There are two central techniques for MoCap. The first involves tracking a performer’s body through a suit and/or helmet, while the second is called “markerless” MoCap, entailing the algorithmic analysis of movements recorded on video, such as the study of an athlete’s movements in sports medicine.¹² In suit-based MoCap, there are two strategies for recording movement, either “optical” or “inertial.” Optical MoCap is a process by which performers’ movements are tracked by infrared sensors, placed on joints and muscle areas, by several cameras. Information about the movement of the body in three-dimensional space is correlated from the data yielded by these two-dimensional visual sources.¹³ Similar principles apply to MoCap of the face, with the exception that reflective markers (sometimes hundreds, as in the case of the making of Thanos) are attached directly to the performer’s skin, and recorded by an individual camera mounted on a headpiece.¹⁴ In contrast, inertial MoCap does not require a camera, instead using what are termed “inertial measurements units” (IMUs), including gyroscopes and accelerometers to record movement. Thus far, use of inertial MoCap in film making has been largely experimental.
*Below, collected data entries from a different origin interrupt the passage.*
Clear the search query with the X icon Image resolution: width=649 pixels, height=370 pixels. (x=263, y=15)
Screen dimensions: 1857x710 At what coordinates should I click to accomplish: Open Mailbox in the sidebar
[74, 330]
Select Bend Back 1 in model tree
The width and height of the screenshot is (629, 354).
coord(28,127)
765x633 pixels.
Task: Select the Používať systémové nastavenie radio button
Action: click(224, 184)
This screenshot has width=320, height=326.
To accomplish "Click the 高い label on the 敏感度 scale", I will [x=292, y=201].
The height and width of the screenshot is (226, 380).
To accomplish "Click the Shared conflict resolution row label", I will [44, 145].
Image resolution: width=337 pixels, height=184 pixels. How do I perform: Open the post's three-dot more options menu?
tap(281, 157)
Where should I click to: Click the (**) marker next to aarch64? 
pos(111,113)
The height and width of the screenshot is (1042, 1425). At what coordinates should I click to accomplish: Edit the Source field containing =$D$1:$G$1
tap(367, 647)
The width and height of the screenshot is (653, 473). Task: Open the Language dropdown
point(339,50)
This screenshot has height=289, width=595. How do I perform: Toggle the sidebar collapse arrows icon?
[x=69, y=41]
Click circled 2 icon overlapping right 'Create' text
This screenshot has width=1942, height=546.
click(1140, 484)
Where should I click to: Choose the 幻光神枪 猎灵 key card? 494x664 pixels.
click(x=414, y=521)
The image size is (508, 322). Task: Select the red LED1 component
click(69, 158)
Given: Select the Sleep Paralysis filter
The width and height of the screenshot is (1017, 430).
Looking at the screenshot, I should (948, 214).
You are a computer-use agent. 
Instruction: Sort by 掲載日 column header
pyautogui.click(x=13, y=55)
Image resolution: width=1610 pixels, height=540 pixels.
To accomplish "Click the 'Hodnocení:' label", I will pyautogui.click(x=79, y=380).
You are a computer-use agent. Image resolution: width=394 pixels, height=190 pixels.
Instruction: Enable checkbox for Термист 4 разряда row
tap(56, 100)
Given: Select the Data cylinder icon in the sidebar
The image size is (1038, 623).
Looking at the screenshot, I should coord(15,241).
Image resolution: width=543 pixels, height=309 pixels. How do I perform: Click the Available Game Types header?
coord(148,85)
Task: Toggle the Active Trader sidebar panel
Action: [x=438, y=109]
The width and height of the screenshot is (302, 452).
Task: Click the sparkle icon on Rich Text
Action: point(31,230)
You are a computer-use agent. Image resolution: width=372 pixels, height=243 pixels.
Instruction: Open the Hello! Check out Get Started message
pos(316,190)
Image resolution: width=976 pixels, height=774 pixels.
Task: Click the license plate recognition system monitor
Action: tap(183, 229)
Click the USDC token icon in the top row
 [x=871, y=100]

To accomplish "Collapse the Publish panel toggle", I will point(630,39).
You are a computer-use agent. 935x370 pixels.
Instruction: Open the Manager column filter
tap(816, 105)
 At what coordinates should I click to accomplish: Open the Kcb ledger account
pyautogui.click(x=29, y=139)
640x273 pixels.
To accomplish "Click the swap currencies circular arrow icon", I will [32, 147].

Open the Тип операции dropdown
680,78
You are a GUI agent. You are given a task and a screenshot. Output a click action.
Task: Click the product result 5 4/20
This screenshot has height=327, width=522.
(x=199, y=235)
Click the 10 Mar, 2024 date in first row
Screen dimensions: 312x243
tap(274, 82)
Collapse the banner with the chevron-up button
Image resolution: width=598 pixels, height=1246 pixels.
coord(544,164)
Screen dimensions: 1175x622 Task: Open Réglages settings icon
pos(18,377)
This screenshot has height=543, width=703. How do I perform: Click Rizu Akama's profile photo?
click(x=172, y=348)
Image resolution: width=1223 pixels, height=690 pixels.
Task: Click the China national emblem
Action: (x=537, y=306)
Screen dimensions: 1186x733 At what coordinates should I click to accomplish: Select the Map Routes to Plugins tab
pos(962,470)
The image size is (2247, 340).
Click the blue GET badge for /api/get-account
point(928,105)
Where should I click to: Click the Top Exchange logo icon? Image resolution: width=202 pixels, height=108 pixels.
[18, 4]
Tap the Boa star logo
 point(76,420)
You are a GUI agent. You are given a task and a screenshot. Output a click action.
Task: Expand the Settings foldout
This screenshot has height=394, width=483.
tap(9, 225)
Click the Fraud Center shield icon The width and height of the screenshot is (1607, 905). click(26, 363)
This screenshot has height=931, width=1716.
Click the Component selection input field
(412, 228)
Production still of Josh Brolin as Thanos in Avengers: Infinity War (Joe and Anthony Russo, 2018)

Significant technological advances in MoCap over the past several years include the rendering of highly detailed crowd scenes in Dawn of the Planet of the Apes (Matt Reeves, 2014), the MoCap of actors rendered in varied scale for The BFG (Steven Spielberg, 2016), and the rendering in real time, including intricate facial data capture, of Josh Brolin’s performance as Thanos in Avengers: Infinity War.¹⁵ The aspect of performance intrinsic to MoCap has been much mythologized, and “making of” featurettes and images of actors moving in-synch with their digital counterparts have been a key part of the marketing strategies of creature-effects laden films, for example, the well-circulated footage of Benedict Cumberbatch performing perhaps overzealously in full facial-capture rig as the eponymous dragon in the Desolation of Smaug (Peter Jackson, 2014).¹⁶ As Lisa Bode describes in her book Making Believe: Screen Performance and Visual Effects, this discourse is ideologically motivated, and functions in two ways. On the one hand, the emphasis on performance works to assuage audience anxiety about technological shifts in film production. By emphasising the fact that a trustworthy actor (such as Andy Serkis, now well-known for his work as Gollum, Caesar, and Snoke) has performed in front of a camera at some stage, the computational otherness of the creature on screen is reassuringly humanised. On the other hand, these “before and after” images that studios circulate are an act of misdirection, accentuating the magic of the technology while concealing the laborious, lengthy – and, in terms of the common practice of outsourcing elements effects production labour to low-wage countries, potentially exploitative – process of special effects production.¹⁷

Benedict Cumberbatch performing as Smaug in The Hobbit: Desolation of Smaug (Peter Jackson, 2013)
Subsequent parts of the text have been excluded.